목표 ->
아래 기록에서 "Task: Open 调整标签上文本使用的字体 font button" 문구가 있는 줄부터 "tap(774, 1142)" 문구가 있는 줄까지만 JSON 문자열 리스트로 정리하세요. 양 끝 줄을 포함하고, 빈 줄은 빼며, 한 줄은 문자열 하나로 넣으세요.
****************
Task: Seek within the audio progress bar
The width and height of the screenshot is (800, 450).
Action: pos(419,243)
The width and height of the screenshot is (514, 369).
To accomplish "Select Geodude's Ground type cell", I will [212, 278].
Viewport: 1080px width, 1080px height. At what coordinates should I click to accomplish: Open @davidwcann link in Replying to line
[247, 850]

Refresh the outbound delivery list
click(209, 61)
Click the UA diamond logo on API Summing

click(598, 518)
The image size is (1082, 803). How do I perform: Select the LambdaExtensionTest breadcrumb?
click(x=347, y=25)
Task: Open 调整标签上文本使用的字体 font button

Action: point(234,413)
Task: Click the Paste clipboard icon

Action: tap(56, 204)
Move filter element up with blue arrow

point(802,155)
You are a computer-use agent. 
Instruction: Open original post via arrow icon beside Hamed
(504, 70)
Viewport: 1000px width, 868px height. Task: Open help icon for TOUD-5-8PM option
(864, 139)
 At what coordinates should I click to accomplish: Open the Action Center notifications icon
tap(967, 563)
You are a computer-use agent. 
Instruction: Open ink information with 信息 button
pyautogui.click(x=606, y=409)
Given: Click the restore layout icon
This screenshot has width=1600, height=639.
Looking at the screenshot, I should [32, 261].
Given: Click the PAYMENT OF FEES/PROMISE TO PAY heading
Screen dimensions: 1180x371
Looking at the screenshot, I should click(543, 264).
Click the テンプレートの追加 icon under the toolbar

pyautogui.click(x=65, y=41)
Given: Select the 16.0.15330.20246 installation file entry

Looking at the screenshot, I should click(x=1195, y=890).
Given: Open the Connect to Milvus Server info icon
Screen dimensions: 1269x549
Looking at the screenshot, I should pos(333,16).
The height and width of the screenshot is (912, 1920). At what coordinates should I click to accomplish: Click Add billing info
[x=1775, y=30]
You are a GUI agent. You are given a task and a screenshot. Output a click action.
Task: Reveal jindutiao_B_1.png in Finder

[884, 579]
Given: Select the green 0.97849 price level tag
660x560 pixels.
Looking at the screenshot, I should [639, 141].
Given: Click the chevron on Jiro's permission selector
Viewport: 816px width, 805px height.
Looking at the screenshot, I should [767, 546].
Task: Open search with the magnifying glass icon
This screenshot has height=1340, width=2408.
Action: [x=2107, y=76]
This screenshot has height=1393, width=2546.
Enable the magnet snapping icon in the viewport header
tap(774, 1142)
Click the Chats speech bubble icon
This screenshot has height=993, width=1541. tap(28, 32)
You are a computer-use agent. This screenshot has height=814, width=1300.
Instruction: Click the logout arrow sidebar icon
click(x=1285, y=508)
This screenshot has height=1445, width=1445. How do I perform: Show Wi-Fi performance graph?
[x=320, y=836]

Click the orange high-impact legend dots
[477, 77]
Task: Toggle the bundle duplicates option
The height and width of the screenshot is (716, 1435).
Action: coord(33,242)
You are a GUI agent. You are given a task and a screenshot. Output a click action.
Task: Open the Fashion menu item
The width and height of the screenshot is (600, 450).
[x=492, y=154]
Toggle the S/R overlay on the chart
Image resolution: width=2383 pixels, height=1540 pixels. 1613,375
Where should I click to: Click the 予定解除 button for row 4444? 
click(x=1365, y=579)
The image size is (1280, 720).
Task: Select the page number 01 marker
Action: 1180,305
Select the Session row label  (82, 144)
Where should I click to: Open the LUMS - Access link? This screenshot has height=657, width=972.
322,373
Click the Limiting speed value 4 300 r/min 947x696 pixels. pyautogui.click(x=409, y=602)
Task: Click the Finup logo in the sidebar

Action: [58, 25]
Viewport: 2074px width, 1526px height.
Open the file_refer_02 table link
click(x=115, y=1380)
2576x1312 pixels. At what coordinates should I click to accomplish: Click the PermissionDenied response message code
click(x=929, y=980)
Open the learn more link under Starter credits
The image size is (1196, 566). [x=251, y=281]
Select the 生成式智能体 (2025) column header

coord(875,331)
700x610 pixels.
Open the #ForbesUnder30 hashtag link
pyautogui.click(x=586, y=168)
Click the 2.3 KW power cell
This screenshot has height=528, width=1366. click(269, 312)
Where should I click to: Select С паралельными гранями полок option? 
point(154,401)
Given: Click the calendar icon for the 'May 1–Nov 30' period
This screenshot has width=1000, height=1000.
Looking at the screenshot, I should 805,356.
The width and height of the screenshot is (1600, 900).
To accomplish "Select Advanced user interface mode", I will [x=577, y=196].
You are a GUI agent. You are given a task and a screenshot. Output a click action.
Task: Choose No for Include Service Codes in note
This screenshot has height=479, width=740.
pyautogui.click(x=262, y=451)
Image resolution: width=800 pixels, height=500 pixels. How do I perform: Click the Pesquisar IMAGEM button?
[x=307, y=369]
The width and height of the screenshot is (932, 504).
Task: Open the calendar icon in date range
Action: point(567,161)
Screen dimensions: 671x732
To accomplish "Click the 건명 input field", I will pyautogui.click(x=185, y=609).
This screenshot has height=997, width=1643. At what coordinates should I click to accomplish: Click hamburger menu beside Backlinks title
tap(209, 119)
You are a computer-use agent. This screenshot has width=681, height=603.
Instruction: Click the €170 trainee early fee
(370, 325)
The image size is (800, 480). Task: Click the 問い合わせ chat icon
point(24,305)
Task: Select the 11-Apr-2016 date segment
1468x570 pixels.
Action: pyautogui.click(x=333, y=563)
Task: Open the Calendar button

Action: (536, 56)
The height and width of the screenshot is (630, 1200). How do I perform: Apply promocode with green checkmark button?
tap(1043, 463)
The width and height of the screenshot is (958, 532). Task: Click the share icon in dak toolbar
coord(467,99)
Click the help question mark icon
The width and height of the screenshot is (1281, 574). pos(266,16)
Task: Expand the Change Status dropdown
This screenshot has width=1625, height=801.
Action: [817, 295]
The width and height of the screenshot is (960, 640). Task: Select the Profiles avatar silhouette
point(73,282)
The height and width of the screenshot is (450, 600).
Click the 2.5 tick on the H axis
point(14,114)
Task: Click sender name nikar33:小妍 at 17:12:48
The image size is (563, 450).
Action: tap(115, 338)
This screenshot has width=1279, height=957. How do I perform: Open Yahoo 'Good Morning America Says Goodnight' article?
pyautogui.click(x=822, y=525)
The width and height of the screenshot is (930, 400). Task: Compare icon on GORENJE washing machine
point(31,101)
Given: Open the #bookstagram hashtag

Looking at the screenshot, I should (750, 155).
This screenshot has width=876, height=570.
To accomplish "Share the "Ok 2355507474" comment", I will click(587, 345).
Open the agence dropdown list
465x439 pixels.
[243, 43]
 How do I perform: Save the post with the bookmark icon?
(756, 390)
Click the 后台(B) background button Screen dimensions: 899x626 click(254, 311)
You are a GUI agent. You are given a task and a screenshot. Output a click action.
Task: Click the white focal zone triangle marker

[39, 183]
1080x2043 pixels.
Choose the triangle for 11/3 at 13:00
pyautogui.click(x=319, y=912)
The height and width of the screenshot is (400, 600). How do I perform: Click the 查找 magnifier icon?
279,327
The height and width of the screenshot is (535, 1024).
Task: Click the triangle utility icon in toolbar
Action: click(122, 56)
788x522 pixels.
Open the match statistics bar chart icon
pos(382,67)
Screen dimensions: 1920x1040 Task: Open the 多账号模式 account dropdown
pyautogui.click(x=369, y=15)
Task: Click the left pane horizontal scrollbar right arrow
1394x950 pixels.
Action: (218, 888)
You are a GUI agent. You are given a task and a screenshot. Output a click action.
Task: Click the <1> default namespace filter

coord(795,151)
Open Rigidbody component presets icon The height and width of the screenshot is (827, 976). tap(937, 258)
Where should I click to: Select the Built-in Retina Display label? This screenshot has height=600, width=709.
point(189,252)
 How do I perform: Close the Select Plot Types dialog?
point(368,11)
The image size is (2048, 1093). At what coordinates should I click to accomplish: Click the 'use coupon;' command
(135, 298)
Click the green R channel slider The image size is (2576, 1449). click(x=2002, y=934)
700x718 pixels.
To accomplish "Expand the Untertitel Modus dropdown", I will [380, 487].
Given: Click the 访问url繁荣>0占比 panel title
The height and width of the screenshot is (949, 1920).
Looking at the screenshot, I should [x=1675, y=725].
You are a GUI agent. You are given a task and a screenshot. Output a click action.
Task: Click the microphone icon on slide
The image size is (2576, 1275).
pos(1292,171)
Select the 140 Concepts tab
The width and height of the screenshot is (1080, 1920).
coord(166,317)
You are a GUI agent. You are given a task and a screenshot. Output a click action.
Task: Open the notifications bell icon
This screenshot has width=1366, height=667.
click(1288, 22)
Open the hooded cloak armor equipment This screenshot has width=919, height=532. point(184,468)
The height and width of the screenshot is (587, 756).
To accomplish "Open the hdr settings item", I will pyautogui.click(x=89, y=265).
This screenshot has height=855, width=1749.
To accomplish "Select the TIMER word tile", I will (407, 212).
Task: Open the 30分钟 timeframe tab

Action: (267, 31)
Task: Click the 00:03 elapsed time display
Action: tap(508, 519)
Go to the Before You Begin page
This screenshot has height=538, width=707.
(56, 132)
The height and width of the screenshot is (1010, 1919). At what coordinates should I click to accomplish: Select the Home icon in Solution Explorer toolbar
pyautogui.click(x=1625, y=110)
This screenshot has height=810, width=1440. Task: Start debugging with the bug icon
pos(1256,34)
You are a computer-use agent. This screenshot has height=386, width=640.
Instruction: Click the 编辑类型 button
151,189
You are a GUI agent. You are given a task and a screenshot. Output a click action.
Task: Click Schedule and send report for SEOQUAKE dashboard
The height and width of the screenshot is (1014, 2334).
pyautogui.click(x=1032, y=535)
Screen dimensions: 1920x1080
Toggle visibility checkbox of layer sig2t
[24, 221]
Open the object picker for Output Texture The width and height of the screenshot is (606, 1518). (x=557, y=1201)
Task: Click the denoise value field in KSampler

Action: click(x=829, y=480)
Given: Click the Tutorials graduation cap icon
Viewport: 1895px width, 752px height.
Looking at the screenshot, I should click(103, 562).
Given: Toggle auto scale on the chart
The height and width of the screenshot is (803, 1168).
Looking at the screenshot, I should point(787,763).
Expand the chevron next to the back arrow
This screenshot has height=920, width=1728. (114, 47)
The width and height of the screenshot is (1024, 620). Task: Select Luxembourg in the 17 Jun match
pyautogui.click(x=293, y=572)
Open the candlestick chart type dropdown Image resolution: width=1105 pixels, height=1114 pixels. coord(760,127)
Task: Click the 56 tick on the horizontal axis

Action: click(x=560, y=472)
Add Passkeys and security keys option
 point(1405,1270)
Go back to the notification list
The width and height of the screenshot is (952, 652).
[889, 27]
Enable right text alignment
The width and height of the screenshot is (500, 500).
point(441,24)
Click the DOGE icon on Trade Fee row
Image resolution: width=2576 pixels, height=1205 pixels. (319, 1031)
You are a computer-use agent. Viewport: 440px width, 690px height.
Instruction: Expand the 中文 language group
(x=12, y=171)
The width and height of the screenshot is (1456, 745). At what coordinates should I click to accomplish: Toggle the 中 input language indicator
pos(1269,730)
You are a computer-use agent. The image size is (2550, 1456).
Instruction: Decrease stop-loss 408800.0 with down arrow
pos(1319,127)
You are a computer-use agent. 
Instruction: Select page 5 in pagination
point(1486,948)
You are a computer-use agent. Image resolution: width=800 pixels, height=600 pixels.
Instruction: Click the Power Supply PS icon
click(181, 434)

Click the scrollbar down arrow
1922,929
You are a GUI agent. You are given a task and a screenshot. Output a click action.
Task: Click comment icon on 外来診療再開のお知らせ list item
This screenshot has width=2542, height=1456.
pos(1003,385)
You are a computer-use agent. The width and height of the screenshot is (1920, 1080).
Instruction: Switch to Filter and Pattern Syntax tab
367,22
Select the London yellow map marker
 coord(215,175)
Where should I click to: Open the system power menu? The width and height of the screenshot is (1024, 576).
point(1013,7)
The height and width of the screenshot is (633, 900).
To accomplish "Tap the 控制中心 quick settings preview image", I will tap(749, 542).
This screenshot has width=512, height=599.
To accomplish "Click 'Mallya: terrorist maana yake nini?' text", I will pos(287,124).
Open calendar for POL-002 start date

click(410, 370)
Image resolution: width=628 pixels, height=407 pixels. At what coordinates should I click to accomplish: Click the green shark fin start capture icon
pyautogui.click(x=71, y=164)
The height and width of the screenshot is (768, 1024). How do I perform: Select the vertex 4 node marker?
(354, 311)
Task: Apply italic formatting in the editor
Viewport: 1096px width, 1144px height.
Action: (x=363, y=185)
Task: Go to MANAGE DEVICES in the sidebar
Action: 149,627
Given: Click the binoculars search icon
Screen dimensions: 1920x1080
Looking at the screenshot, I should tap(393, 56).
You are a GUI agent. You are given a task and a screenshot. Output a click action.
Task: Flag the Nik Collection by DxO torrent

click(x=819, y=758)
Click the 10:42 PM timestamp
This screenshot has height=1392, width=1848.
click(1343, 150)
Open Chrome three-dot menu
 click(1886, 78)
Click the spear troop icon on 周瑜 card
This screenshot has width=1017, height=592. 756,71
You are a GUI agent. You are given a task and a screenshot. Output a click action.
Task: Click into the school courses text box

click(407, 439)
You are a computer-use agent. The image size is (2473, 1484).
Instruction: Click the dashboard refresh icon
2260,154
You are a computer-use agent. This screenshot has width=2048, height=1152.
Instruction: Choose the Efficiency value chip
****************
답 ->
[
  "Task: Open 调整标签上文本使用的字体 font button",
  "Action: point(234,413)",
  "Task: Click the Paste clipboard icon",
  "Action: tap(56, 204)",
  "Move filter element up with blue arrow",
  "point(802,155)",
  "You are a computer-use agent. ",
  "Instruction: Open original post via arrow icon beside Hamed",
  "(504, 70)",
  "Viewport: 1000px width, 868px height. Task: Open help icon for TOUD-5-8PM option",
  "(864, 139)",
  " At what coordinates should I click to accomplish: Open the Action Center notifications icon",
  "tap(967, 563)",
  "You are a computer-use agent. ",
  "Instruction: Open ink information with 信息 button",
  "pyautogui.click(x=606, y=409)",
  "Given: Click the restore layout icon",
  "This screenshot has width=1600, height=639.",
  "Looking at the screenshot, I should [32, 261].",
  "Given: Click the PAYMENT OF FEES/PROMISE TO PAY heading",
  "Screen dimensions: 1180x371",
  "Looking at the screenshot, I should click(543, 264).",
  "Click the テンプレートの追加 icon under the toolbar",
  "pyautogui.click(x=65, y=41)",
  "Given: Select the 16.0.15330.20246 installation file entry",
  "Looking at the screenshot, I should click(x=1195, y=890).",
  "Given: Open the Connect to Milvus Server info icon",
  "Screen dimensions: 1269x549",
  "Looking at the screenshot, I should pos(333,16).",
  "The height and width of the screenshot is (912, 1920). At what coordinates should I click to accomplish: Click Add billing info",
  "[x=1775, y=30]",
  "You are a GUI agent. You are given a task and a screenshot. Output a click action.",
  "Task: Reveal jindutiao_B_1.png in Finder",
  "[884, 579]",
  "Given: Select the green 0.97849 price level tag",
  "660x560 pixels.",
  "Looking at the screenshot, I should [639, 141].",
  "Given: Click the chevron on Jiro's permission selector",
  "Viewport: 816px width, 805px height.",
  "Looking at the screenshot, I should [767, 546].",
  "Task: Open search with the magnifying glass icon",
  "This screenshot has height=1340, width=2408.",
  "Action: [x=2107, y=76]",
  "This screenshot has height=1393, width=2546.",
  "Enable the magnet snapping icon in the viewport header",
  "tap(774, 1142)"
]